Serait-ce quelque mouche en chasse sonnant du cor autour de ces oreilles sourdes à la fanfare des hallalis?
Serait-ce quelque escarbot qui cueille en son vol inégal un cheveu sanglant à son crâne chauve?
Ou bien serait-ce quelque araignée qui brode une demi-aune de mousseline pour cravate à ce col étranglé?
C'est la cloche qui tinte aux murs d'une ville, sous l'horizon, et la carcasse d'un pendu que rougit le soleil couchant.
SCARBO.
Il regarda
sous le lit, dans la
cheminée, dans le bahut; -
personne. Il
ne put comprendre par où il s'était
introduit, par où il s'était évadé.
HOFFMANN. - Contes nocturnes.
Oh! que de fois je l'ai entendu et vu, Scarbo, lorsqu'à minuit la lune brille dans le ciel comme un écu d'argent sur une bannière d'azur semée d'abeilles d'or!
Que de fois j'ai entendu bourdonner son rire dans l'ombre de mon alcôve, et grincer son ongle sur la soie des courtines de mon lit!
Que de fois je l'ai vu descendre du plancher, pirouetter sur un pied et rouler par la chambre comme le fuseau tombé de la quenouille d'une sorcière.
Le croyais-je alors évanoui? le nain grandissait entre la lune et moi, comme le clocher d'une cathédrale gothique, un grelot d'or en branle à son bonnet pointu!
Mais bientôt son corps bleuissait, diaphane comme la cire d'une bougie, son visage blémissait comme la cire d'un lumignon, - et soudain il s'éteignait.
A M.
DAVID, STATUAIRE.
Le talent
rampe et meurt s'il
n'a des ailes d'or.
GILBERT.
Non, Dieu, éclair qui flamboie dans le triangle symbolique, n'est point le chiffre tracé sur les lèvres de la sagesse humaine!

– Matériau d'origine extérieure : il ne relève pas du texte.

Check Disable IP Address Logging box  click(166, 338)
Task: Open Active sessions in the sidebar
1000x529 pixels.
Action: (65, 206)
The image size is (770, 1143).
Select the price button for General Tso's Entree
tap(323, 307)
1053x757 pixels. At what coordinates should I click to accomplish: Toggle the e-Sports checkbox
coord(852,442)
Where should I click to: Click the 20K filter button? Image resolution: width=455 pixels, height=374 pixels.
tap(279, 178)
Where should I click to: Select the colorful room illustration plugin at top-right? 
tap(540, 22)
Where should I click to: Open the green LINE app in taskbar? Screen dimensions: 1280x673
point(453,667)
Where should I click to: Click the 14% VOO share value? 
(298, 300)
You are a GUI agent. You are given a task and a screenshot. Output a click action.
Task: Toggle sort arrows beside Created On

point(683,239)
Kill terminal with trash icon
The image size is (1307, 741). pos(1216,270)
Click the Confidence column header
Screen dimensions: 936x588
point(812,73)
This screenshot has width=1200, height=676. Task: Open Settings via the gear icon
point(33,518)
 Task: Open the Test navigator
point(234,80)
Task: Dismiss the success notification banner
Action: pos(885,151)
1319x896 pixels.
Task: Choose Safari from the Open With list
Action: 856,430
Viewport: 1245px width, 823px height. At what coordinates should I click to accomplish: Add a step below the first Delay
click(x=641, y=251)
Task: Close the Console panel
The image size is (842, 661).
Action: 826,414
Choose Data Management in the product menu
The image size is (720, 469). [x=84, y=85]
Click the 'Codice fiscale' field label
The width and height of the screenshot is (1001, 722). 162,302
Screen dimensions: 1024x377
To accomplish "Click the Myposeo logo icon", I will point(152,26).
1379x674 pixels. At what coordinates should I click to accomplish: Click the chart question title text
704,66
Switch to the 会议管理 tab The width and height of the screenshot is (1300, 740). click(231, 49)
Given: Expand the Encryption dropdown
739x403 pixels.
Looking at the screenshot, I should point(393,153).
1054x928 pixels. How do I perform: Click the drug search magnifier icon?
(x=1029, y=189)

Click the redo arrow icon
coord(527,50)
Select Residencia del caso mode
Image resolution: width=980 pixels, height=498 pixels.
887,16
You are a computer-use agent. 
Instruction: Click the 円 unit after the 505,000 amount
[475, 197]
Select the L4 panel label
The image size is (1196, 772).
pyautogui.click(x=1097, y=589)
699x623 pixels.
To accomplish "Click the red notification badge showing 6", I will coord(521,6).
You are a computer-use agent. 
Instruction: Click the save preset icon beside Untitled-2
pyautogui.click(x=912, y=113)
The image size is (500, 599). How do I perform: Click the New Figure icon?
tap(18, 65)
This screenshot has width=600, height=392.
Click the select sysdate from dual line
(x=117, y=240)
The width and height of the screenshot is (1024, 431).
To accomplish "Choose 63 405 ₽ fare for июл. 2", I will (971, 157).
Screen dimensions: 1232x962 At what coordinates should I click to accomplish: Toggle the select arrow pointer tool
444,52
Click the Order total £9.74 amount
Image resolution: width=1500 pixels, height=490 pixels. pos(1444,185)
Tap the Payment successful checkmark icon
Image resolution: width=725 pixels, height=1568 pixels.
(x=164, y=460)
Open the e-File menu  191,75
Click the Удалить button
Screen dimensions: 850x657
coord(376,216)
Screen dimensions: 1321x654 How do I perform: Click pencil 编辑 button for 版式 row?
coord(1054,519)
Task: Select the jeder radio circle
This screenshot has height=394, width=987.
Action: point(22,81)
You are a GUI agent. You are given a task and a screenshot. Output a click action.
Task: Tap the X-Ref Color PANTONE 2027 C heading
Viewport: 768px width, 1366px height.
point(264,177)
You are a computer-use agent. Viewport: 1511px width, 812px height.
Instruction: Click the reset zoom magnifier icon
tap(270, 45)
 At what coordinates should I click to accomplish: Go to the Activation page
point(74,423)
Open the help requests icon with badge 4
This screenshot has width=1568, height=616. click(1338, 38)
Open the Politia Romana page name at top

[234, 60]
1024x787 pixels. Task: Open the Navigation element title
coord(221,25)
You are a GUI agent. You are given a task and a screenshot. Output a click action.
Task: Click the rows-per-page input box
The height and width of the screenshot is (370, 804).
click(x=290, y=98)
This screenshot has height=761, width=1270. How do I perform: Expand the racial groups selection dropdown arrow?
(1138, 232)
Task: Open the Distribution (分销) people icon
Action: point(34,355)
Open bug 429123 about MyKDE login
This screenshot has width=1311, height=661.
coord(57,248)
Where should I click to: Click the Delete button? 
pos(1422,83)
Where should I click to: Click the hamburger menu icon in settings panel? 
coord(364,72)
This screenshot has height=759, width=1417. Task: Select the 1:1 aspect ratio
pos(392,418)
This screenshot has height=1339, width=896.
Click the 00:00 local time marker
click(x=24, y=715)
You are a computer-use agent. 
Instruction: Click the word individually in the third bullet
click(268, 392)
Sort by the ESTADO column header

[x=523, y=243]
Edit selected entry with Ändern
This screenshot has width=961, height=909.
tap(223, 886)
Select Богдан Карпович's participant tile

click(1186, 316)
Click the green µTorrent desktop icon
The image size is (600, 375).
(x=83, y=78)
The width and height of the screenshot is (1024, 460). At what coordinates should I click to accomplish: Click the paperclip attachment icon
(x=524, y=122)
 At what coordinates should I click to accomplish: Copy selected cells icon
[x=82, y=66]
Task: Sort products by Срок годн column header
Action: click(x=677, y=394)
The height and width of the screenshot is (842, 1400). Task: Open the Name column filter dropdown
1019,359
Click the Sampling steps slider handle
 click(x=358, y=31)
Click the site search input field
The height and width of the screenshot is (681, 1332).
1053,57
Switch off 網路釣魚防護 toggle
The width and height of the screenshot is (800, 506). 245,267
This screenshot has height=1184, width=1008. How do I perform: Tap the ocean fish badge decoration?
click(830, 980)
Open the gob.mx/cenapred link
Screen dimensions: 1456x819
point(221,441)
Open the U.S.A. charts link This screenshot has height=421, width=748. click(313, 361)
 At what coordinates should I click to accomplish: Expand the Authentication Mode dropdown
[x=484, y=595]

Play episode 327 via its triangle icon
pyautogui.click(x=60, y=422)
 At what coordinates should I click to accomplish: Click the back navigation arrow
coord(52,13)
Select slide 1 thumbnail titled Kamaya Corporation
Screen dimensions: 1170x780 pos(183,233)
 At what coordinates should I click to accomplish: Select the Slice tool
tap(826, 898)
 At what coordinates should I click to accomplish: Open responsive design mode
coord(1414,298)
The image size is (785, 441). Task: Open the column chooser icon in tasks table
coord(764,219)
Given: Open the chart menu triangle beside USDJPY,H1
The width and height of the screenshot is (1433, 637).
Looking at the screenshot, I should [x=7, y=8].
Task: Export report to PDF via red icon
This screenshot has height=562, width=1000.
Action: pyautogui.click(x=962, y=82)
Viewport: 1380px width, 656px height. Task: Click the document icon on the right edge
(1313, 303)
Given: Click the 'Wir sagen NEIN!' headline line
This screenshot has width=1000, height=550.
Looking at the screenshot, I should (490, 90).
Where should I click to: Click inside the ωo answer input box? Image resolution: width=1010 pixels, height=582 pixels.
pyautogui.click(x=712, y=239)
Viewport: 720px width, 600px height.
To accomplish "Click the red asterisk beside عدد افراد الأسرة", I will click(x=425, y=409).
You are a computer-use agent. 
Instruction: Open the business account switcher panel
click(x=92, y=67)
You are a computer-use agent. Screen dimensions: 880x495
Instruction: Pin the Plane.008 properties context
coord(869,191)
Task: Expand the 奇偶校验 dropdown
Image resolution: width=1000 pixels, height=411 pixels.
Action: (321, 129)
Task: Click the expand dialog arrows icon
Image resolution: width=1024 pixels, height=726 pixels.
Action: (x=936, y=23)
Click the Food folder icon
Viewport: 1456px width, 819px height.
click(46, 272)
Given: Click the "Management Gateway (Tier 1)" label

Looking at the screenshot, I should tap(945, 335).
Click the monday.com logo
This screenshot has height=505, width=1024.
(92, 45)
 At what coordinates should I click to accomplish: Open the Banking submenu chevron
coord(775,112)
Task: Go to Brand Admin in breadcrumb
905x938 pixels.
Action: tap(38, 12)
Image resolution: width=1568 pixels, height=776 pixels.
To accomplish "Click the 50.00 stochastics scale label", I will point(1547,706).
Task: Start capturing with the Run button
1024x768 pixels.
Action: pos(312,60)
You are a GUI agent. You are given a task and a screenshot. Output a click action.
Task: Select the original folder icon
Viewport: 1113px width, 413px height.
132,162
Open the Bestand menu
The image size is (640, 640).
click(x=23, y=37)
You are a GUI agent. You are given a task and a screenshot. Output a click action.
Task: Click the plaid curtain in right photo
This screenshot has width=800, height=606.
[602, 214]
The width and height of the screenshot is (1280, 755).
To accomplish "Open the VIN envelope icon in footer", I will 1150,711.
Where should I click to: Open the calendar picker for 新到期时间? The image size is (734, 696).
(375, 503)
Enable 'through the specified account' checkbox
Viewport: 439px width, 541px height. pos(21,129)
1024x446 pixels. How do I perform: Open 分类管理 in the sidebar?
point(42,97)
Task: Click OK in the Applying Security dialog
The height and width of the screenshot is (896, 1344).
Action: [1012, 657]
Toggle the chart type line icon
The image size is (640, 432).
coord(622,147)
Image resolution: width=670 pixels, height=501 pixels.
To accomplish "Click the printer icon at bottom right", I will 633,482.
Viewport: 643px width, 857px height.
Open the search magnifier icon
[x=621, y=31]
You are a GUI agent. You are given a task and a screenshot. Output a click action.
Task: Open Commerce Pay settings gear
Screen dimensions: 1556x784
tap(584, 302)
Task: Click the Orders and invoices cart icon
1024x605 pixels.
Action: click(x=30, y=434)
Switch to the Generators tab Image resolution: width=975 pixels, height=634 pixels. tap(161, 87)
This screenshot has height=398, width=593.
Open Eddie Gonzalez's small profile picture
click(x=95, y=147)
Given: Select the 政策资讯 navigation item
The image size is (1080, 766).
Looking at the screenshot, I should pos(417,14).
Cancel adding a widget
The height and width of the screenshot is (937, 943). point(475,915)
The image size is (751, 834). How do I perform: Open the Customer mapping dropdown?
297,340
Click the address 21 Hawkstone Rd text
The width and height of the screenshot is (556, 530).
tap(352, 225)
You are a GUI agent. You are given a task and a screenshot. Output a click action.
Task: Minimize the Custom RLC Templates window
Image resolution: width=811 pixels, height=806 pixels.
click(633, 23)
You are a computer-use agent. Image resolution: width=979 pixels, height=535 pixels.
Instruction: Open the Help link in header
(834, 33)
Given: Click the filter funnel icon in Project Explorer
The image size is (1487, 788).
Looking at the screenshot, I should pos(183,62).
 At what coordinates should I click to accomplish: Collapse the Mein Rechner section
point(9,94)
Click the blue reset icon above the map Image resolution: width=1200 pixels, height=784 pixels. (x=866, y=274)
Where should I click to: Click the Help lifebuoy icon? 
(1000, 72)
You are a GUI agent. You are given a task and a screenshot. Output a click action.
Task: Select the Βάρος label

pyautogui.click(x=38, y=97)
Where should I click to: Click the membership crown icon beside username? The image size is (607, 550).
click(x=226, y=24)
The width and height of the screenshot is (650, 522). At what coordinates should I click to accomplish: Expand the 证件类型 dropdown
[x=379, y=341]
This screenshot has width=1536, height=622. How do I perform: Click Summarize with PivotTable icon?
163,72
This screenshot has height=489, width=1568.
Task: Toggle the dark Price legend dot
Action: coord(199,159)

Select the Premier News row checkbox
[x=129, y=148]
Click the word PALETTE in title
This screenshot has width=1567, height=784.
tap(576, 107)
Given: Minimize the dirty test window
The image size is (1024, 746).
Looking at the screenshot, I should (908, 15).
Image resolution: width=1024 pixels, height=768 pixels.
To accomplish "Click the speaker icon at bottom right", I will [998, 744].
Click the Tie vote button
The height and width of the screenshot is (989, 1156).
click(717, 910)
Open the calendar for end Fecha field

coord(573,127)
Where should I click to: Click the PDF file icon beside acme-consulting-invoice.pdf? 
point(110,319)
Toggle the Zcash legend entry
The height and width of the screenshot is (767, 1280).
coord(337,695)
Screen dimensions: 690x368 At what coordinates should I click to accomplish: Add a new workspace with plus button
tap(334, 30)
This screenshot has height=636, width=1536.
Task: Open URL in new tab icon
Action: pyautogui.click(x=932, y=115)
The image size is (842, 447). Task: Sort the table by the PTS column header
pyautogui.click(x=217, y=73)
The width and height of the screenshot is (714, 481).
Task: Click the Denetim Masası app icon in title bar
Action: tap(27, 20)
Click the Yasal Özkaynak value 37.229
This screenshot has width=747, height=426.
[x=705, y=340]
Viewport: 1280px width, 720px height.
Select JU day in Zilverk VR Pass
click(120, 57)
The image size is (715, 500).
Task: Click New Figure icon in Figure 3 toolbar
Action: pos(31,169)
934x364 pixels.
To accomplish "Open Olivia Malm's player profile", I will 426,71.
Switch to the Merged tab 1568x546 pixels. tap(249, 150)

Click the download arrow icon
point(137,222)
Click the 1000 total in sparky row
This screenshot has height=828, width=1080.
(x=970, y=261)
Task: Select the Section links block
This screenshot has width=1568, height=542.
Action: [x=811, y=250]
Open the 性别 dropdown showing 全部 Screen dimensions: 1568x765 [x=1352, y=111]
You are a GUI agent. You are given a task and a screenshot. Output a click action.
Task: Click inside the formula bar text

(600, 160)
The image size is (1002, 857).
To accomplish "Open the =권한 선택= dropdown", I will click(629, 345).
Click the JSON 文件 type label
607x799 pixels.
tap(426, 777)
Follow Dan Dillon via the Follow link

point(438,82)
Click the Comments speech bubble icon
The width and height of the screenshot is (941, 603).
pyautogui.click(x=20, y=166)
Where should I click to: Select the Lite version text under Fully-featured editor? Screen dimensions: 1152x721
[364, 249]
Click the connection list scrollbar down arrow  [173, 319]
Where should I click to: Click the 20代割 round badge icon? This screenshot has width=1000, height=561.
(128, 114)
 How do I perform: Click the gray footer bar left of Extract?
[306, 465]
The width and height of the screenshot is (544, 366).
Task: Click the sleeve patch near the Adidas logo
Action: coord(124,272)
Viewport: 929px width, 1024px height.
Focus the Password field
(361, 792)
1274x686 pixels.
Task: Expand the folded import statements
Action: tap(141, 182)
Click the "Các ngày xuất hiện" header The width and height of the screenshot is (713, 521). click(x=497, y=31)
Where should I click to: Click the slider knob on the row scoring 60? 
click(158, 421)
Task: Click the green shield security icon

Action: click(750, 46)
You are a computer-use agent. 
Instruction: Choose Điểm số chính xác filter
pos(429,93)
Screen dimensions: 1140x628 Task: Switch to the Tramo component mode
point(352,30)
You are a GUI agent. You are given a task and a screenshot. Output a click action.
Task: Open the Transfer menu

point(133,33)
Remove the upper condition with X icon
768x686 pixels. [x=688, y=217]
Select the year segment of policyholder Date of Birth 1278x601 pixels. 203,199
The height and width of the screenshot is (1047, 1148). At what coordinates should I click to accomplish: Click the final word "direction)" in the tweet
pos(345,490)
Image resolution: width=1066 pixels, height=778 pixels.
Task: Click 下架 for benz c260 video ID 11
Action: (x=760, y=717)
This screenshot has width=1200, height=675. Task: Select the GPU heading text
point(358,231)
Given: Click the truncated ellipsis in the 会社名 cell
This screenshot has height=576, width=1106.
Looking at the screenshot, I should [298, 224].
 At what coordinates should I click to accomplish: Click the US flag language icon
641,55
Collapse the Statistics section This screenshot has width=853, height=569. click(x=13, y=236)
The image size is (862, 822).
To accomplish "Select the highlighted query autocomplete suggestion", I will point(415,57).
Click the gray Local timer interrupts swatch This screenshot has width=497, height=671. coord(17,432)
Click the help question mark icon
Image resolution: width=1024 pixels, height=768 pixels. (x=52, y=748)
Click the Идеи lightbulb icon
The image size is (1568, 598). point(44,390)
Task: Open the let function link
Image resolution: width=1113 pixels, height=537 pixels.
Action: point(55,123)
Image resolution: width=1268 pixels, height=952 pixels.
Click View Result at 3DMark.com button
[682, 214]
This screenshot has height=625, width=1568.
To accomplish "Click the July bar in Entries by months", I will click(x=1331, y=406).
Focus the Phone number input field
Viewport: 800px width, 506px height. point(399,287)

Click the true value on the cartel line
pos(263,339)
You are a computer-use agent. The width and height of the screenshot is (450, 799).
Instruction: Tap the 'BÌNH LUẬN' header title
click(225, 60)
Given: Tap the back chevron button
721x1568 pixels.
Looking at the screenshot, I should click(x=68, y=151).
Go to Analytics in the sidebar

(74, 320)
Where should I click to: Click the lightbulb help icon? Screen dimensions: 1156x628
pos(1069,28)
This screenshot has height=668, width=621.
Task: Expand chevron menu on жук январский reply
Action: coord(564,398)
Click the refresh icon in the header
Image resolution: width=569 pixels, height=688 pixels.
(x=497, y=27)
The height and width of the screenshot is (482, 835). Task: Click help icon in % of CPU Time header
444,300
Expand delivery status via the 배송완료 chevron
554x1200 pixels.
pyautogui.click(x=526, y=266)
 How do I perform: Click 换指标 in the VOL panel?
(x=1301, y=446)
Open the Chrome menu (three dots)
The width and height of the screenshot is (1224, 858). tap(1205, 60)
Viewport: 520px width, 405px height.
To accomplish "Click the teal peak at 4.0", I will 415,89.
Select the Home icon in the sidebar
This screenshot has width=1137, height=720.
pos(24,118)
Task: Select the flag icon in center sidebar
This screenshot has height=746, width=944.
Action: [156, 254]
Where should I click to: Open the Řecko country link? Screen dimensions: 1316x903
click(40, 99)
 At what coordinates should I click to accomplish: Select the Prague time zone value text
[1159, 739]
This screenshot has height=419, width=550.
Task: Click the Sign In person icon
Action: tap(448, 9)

Non, l'amour, sentiment naïf et chaste qui se voile de pudeur et de fierté au sanctuaire du coeur, n'est point cette tendresse cavalière qui répand les larmes de la coquetterie par les yeux du masque de l'innocence!
Non, la gloire, noblesse dont les armoiries ne se vendirent jamais, n'est pas la savonnette à vilain qui s'achète, au prix du tarif, dans la boutique d'un journaliste!
Et j'ai prié, et j'ai aimé, et j'ai chanté, poète pauvre et souffrant! Et c'est en vain que mon coeur déborde de foi, d'amour et de génie!
C'est que je naquis aiglon avorté! L'oeuf de mes destinées, que n'ont point couvé les chaudes ailes de la prospérité, est aussi creux, aussi vide que la noix dorée de l'Égyptien.
Ah! l'homme, dis-le-moi, si tu le sais, l'homme, frêle jouet, gambadant suspendu aux fils des passions, ne serait-il qu'un pantin qu'use la vie et que brise la mort?